ミクシィは傘下のフンザが運営するチケット転売サイト最大手「チケットキャンプ」のサービスを2018年5月末で終了すると発表した。

商標法違反などの容疑で警察の捜査を受けていたことなどから、サービスの継続は難しいと判断。一部報道では、チケットキャンプ側が出品数を増やすために複数の転売業者を優遇し、手数料を減免していたことが報じられている。

チケットキャンプサイト終了のお知らせ

警察の捜査を受け、2018 年5月末をもってチケットキャンプのサービスは姿を消す。

チケットキャンプホームページより。

昨今、社会問題として大きな関心を呼んでいるチケットの高額転売。人気アーティストのライブチケットは、時には数万円、数十万円と定価をはるかに上回る価格で売買される。それも転売禁止と明示されたチケットがほとんどだ。

今回の捜査によって、チケットキャンプ自体がこうした不正な転売業者の温床となっていたことが明らかになったと言えるだろう。

チケットの高額転売は何故ここまで問題視されるようになったのか。

市場原理は働いていなかった

きっかけは2016年8月、一般社団法人日本音楽制作者連盟、一般社団法人日本音楽事業者協会、一般社団法人コンサートプロモーターズ協会、コンピュータ・チケッティング協議会の4団体が、多くのミュージシャン賛同のもと「チケット高額転売取引問題の防止」を求める共同声明を新聞やウェブなどで発表したことだ。

声明は大きな反響を巻き起こしたが、賛同の声が多く集まる一方で、「都合が悪くなって行けなくなった時に他に売れる手段がないのは不親切」という声や、「転売は市場主義の原則」と擁護する声もあった。

ライブ風景

チケットキャンプの問題の本質は「ネットダフ屋」と呼ばれる転売業者にある。

Shutterstock

もちろん、ライブやコンサートにやむを得ない事情で行けなくなったユーザーにとって転売のニーズはある。しかし問題の本質はそこではなく、「ネットダフ屋」と呼ばれる転売業者による投機的なチケット買い占めにある。

転売業者はボット(ネット上でチケットを大量に購入するプログラム)などの不正な手段を利用してチケットを大量に確保し、これを転売サイトに高額で売り出すことで大きな利益を上げていた。チケットキャンプがこうした業者を優遇していたとしたら、市場原理の原則は働いていなかったことになる。

「突き詰めると、音楽文化の継承に大きな損失をもたらすことになってしまうんです」(『音楽主義』75号より引用)

高額転売問題に対策を講じてきた野村達矢氏(一般社団法人「日本音楽制作者連盟」理事、株式会社ヒップランドミュージックコーポレーション常務取締役執行役員)は、筆者の取材に対しこう語っている。

月に数千万円単位の利益を挙げる転売業者が横行する一方で、本当にライブに行きたい音楽ファンの手にはチケットが渡らない。
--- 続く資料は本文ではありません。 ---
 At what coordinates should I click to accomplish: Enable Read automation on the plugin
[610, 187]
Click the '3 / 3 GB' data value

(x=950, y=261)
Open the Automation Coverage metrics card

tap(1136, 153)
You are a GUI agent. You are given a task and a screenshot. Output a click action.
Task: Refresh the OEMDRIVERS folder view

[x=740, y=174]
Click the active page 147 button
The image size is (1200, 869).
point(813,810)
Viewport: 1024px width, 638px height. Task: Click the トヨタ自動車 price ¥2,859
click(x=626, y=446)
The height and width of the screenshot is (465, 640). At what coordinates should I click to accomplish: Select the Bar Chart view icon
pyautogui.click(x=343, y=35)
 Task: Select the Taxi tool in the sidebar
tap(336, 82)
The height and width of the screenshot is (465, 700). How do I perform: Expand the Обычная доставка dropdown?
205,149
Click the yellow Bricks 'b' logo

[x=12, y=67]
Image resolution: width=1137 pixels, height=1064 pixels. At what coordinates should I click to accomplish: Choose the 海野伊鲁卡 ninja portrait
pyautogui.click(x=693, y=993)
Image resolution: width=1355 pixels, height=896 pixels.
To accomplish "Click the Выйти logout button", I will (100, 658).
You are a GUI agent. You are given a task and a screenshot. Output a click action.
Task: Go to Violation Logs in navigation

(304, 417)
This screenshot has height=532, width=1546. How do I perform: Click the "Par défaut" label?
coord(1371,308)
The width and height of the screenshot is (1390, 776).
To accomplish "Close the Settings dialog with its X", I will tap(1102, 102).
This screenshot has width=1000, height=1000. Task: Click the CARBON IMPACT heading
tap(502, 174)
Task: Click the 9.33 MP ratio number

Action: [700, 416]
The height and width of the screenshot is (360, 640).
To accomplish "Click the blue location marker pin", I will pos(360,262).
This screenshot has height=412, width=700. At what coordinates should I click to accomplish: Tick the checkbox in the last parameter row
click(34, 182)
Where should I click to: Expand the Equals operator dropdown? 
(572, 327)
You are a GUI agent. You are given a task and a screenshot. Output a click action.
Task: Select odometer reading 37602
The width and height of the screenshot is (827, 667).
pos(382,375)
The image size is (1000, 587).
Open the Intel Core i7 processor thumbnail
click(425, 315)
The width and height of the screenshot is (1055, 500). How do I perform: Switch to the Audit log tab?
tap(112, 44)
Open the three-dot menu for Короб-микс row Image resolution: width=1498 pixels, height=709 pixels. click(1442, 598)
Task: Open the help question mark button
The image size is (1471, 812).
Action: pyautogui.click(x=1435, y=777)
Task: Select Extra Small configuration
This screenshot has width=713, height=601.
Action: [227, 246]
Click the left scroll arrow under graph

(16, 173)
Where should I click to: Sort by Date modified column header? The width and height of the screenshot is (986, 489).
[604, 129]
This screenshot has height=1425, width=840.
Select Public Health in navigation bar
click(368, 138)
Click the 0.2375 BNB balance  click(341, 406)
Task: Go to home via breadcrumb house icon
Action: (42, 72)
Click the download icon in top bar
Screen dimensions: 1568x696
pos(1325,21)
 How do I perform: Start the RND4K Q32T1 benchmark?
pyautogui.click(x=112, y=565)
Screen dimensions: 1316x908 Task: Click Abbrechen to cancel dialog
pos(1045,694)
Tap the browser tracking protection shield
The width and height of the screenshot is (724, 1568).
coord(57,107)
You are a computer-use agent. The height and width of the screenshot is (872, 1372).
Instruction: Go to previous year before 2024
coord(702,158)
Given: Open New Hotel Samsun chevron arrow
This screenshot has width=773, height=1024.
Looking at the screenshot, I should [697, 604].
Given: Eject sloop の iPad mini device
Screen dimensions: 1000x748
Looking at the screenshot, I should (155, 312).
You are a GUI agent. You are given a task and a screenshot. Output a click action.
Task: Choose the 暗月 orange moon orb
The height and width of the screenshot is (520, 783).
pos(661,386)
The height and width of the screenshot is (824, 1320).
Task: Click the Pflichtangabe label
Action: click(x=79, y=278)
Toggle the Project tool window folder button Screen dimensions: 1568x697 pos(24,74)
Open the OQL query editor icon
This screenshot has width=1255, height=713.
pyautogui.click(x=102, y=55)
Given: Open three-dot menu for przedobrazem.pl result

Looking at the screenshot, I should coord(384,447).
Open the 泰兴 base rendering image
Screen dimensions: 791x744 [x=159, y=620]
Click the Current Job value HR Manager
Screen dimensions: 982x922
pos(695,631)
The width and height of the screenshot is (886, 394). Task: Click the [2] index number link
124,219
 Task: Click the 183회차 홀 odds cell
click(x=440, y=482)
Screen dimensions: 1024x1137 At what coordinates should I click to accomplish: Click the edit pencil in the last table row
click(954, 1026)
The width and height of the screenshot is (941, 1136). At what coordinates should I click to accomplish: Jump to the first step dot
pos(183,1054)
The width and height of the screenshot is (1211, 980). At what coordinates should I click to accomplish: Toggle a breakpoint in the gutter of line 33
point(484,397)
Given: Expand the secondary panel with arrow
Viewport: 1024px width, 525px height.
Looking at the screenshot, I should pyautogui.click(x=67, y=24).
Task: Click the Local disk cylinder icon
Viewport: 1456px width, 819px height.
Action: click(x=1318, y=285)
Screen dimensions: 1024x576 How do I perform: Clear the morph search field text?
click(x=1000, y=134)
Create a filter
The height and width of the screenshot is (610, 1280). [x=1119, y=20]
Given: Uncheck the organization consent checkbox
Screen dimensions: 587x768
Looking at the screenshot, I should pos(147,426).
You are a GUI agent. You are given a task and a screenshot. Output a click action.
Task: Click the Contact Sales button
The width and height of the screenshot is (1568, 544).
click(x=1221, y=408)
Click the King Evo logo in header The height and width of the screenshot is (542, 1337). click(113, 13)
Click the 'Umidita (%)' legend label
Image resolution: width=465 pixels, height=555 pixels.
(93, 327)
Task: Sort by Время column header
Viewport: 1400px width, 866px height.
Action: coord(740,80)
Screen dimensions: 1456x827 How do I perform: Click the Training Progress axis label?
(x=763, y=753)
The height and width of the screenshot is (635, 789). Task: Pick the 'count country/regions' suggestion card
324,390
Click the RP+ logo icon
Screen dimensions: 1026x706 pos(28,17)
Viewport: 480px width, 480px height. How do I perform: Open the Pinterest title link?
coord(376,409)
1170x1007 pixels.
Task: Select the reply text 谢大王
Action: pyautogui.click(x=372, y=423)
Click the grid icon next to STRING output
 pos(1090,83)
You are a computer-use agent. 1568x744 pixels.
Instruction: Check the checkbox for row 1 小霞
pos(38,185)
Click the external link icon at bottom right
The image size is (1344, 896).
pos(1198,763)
こうした高額転売による収益はアーティスト側には還元されない。ファンが適正価格を超過する額の支払いを余儀なくされることで、グッズ販売なども含めたコンサートビジネス全体の収入に影響を与えてしまうなど、アーティスト側の収入にも大きな影響を及ぼしている。

ライブエンターテイメント全体の市場が拡大し音楽業界のビジネスモデルがCD販売から興行へと転換が進む中で、転売はクローズアップされるようになっていったのである。

ネット高額転売防ぐ法規制も検討

では、チケットの不正転売問題の先行きはどうなるのか。

「チケットキャンプがサービスを停止しても他のサイトにユーザーが流れるだけ」という声もある。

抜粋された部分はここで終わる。